The TOTP algorithm is a modification of the HOTP algorithm, with a time dependent moving factor and is described in RFC6238.

This modification is very simple. Rather than using an incrementing counter, the current time (in seconds since 1st Jan 1970: unix time) is used. This is combined with a time start t0 value, and a time step x value to give the adjusted time T:

T = (unix_time - t0) / x

Just using that T moving factor as the counter value in the previous gives you the code we need to authenticate with all your favourite services.
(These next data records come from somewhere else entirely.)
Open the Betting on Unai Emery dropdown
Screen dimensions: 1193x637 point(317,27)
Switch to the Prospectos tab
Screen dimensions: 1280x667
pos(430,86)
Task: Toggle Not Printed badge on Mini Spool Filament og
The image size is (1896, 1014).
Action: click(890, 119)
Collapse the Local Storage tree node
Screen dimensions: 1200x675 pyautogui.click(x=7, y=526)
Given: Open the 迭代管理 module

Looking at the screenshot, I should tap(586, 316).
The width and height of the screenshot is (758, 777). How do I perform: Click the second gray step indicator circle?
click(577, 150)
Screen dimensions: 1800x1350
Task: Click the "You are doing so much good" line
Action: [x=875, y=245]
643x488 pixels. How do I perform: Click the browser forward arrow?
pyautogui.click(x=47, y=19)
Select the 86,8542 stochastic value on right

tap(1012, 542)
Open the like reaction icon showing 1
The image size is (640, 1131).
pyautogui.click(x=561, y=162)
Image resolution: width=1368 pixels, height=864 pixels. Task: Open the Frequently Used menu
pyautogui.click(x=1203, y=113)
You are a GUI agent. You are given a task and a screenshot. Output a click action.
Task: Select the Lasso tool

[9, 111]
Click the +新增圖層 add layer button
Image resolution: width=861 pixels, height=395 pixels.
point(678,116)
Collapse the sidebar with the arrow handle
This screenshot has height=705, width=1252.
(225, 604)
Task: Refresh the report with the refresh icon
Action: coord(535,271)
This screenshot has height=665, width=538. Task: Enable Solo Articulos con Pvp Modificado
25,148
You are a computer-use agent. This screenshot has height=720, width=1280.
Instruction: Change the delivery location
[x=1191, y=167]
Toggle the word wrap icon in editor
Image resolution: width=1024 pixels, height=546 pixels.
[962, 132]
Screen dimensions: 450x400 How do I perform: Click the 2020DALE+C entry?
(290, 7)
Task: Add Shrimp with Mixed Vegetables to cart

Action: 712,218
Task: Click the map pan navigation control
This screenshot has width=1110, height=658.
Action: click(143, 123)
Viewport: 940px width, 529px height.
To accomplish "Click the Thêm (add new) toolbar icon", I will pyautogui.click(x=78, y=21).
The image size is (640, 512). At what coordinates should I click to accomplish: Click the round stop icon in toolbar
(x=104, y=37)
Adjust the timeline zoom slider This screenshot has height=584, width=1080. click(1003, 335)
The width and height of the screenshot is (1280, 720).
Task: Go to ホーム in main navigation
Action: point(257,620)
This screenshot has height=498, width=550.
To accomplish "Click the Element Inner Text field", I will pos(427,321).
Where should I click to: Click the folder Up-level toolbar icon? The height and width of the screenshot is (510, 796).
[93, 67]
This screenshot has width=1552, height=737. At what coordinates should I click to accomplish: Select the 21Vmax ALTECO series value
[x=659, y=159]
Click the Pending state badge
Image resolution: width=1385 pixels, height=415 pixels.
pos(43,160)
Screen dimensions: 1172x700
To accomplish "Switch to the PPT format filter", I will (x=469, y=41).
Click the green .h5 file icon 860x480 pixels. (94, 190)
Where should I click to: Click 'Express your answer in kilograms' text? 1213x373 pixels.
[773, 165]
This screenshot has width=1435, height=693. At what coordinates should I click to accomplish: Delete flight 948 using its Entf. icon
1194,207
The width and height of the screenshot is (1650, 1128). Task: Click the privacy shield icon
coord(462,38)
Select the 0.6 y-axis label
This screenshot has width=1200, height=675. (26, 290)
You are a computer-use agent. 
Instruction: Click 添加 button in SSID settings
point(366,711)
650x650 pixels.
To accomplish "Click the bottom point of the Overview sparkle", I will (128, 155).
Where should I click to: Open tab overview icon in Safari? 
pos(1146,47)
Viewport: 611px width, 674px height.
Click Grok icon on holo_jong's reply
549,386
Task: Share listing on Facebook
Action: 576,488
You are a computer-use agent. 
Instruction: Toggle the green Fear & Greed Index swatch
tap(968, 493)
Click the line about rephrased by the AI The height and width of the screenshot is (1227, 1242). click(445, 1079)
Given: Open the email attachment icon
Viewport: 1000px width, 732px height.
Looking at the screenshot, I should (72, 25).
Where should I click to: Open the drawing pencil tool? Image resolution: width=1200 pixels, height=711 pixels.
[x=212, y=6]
Common settings are t0 = 0 and x = 30.

# my_totp.py
from time import time

from my_hotp import hotp


def topt(k: bytes, t0: int, x: int, n: int, **kwargs) -> str:
    return hotp(k, (int(time()) - t0)//x, n, **kwargs)
use std::time::SystemTime;

use crate::hotp::hotp;

pub fn totp(k: Vec<u8>, t0: u64, x: u64, n: usize)-> String {
    let unix_time = SystemTime::now()
        .duration_since(SystemTime::UNIX_EPOCH)
        .unwrap()
        .as_secs();

    let adjusted_t = (unix_time - t0) / x;

    hotp(k, adjusted_t, n)
}

However, most services are not super forthcoming with the ‘secret’ that you need…

QR Codes

QR codes tend to be the main way you’ll link your authentication app with a service.

Example QR from: rootprojects.org/authenticator

These QR codes are very easy to use, but hide the data away from us. The QR code contains an otpauth URI of the following format:

otpauth://<TYPE>/<Issuer>:<Account>?secret=<Secret>&<other arguments>

There’s the secret we want! But, not quite… Our secret is given as a string of text, but this is not the key itself. It is a base32 encoding of the key. We need to decode it and then we can use it.

import base64
key_from_uri = 'abcdabcdabcd'
key_bytes = base64.b32decode(key_from_uri)
use koibumi_base32 as base32;
let encoded_secret = "abcdabcdabcdabcd";
let decoded_secret = base32::decode(encoded_secret);
Making use of the koibumi_base32 = "0.0.2" crate.

Fini! 🎉

And that’s the last piece of the puzzle. Our TOTP implementation is complete!

Conclusions

In this post I’ve given an overview of the - surprisingly simple - algorithm behind the common “Authenticator” apps. I was blown away by the utility of the RFC memoranda. The documentation (at least for this area) was well written and easy enough to follow. The example code and given test cases made implementation a breeze.

I’ve given my implementation here in both Python and Rust. This was for me to practice using Rust. It was interesting to see how easy it was to implement in Rust and how much harder working in a dynamically typed language like Python was for a relatively low-level application like this (dealing with bitwise operations).